| Source text |
____
This blog post is about sauna.reload which is a Python package adding an automatic reload feature to Plone CMS.
1. The short history of reloading
The web developer community takes reload-code-on-development as granted. You edit your source file, hit refresh and poof: your changed are there. It is a good way and the only real web development way and one of the sane things PHP community has taught to us. Things could be different: for example if you are developing an embedded code on mobile platforms you might need to build the ROM image for hours before you see your changed source code line in the action.
Side note: To check your code changes it is often faster the hit enter on the browsee address bar line as this does not reload CSS and JS files for the HTTP request
For PHP the reloading is easy as the software stack parses every PHP file again on every request. There is no reload – only load. In fact there is a whole “optimizer” open source business model spawned around PHP just to make it faster. PHP processes are stateless.
For Python the things are not so simple. Python web frameworks have separate process lifespan and HTTP request handling lifespans. Often a server process is started, it spawns N threads and each thread handles one HTTP request at a time. Python processes are stateful.
As being stateful, Python processes may start slowly. You need to parse all source code and create initial memory objects, etc. Frameworks do not optimize for fast start-up because it really doesn’t matter on the production service as you spawn Python processes only once, when the server is booted.
Plone CMS, coming with choking 250 MB of source code (Linux kernel has 400-500 MB) is the extreme of this slow initialization. Plone CMS is the biggest open source Python project out there (does anyone dare to challenge my clain?). When Plone starts it loads most of source code to memory and parsing and initializing Python itself, plus various XML files, is quite an achievement.
What Tornado, Django, Paster etc. Python frameworks do that when they reload they simply zap the process dead and reinitialize 100% virgin process. This is ok as these low level frameworks have little overhead. Though it becomes painful slow too when your Django service grows for many applications and the code starts piling up…
For Plone 100% start up this is no go. Plone people care about the start up time, but there is not much they can do about it… even the smallest sites have start up times of dozens of seconds.
2. Python and module reload
Plone used to have (has) a helper package called plone.reload. It works by reloading Python modules. Python interpreter allows you to reload a module again in the memory. The code is actually based on xreload.py written by Guido van Rossum himself.
However, there is a catch. Naive code reload does not work. As xreload.py comments state there are issues. Global stateful objects, other initialization specific code paths, etc. are ignored. So with plone.reload you ended up with a broken Python process as many times you ended up with a successful reload. It’s so frustrating to use that you don’t actually want to use it.
____
| Data block |
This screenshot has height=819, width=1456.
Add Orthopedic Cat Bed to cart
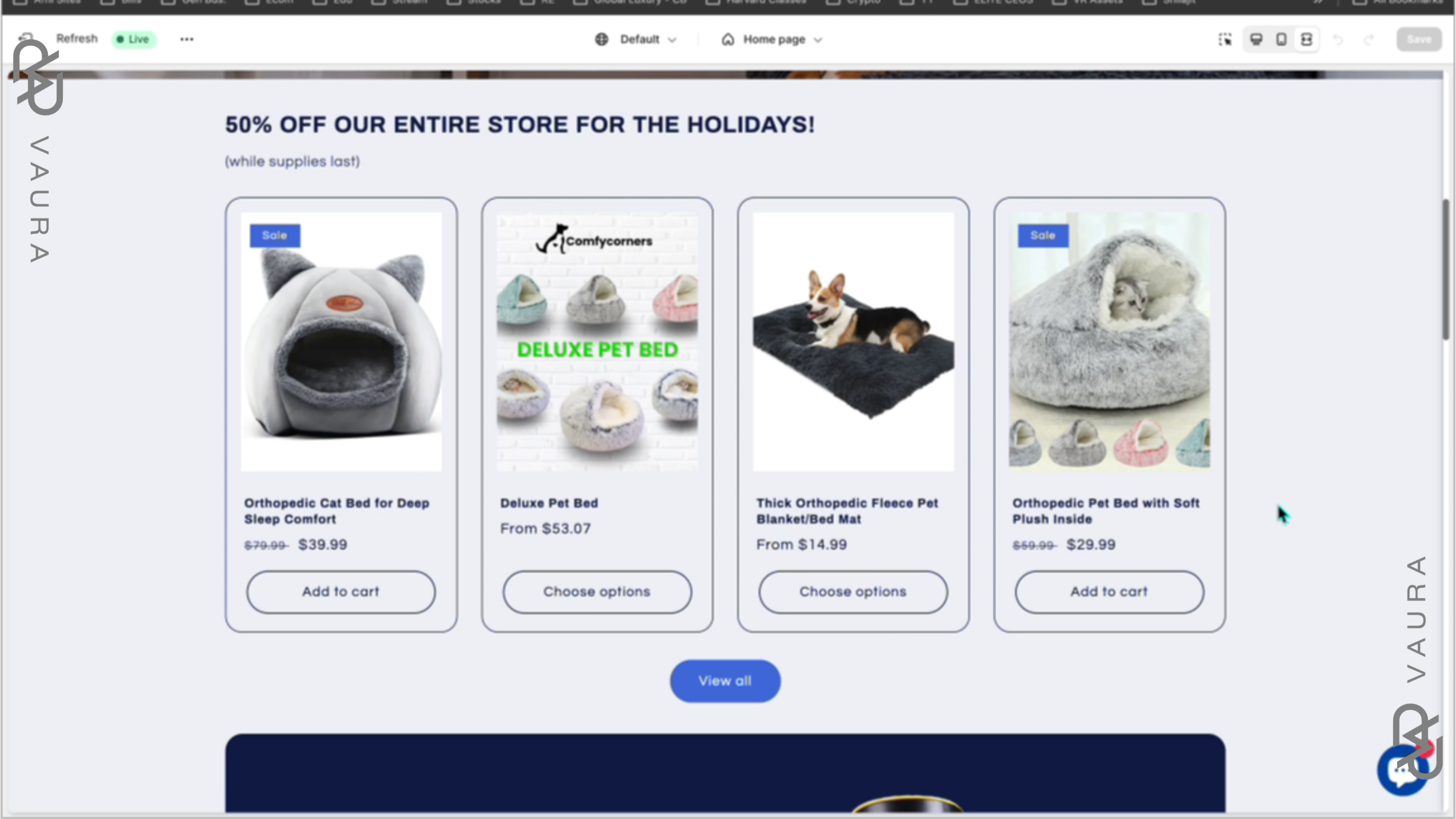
____
| Objective |
Reproduce verbatim the passage of the blog post on Plone code reloading starting at "Side note: To" and ending at "processes are stateless.".

| Written response |
Side note: To check your code changes it is often faster the hit enter on the browsee address bar line as this does not reload CSS and JS files for the HTTP request
For PHP the reloading is easy as the software stack parses every PHP file again on every request. There is no reload – only load. In fact there is a whole “optimizer” open source business model spawned around PHP just to make it faster. PHP processes are stateless.